Москва против Мордора
История протеста
Алексей Поликовский
© Алексей Поликовский, 2015
© Анна Артемьева, фотографии, 2015
Создано в интеллектуальной издательской системе Ridero.ru
С декабря 2011 я не пропустил ни одного большого московского митинга или марша. Обо всем, что я видел, я писал в репортажах, которые публиковались в «Новой газете». Когда захваченных на Болотной людей стали судить, я пошел в суды, потому что суды были продолжением того, что я видел на улицах.
Это книга о Москве, которую не удалось запугать, задушить, запутать в паутину лжи, задавить насилием. Одна на всю Россию, Москва выходила на улицы и боролась как могла и умела.

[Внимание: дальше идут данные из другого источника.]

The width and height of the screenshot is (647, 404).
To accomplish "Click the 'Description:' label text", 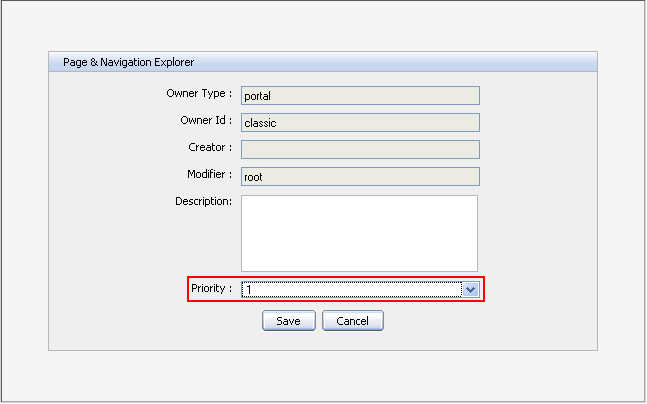I will [x=203, y=201].
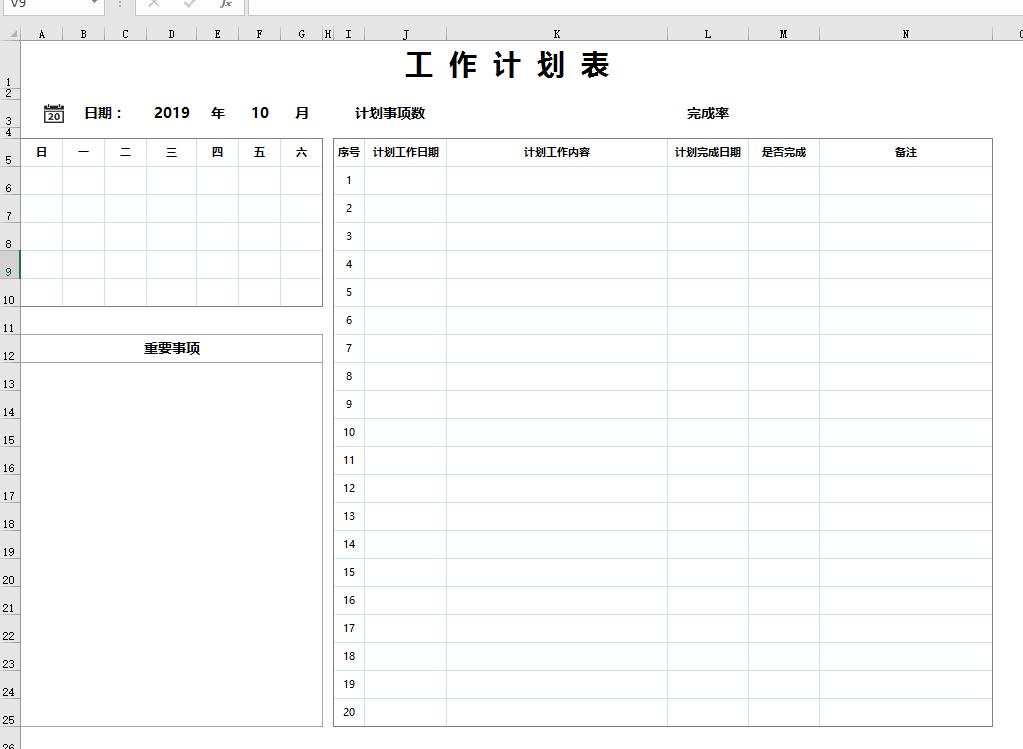Click the 重要事项 header cell
The image size is (1023, 749).
tap(171, 348)
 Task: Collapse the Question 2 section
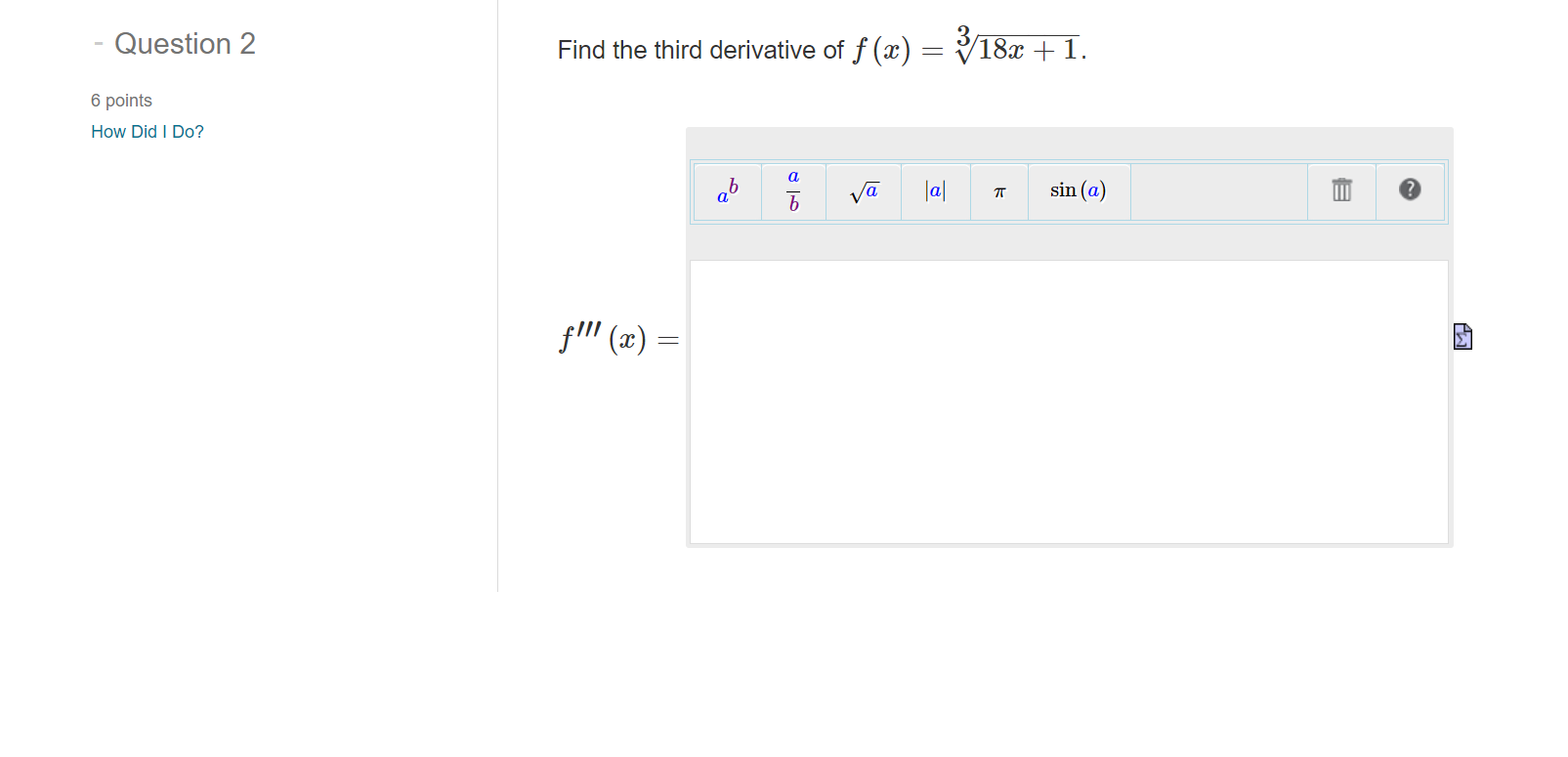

Фото на обложке: Анна Артемьева
Говорит Москва
4 декабря 2011 года проходят выборы в Госдуму. Фальсификации, вбросы, «карусели» вызывают стихийное возмущение. 10 декабря – крупнейший за многие годы митинг на Болотной
На митинг я приехал заранее, потому что хотел найти одну девушку, которая собиралась купить на пять тысяч рублей белых гвоздик и раздавать их окружающим. Но в этом обилии людей найти было уже никого нельзя. Девушка с гвоздиками мне не попадалась, зато попались несколько девушек, раздающих людям белые шелковые ленточки. Я вышел на набережную через Лаврушинский переулок и очутился в густой толпе, которая медленно просачивалась через две рамки и кордон полиции. Когда общее движение медленно подтащило меня к рамкам, я увидел, что столы около них покрыты рассыпанными монетами. Люди вытряхивали монеты из карманов и, увлекаемые потоком, не брали их назад.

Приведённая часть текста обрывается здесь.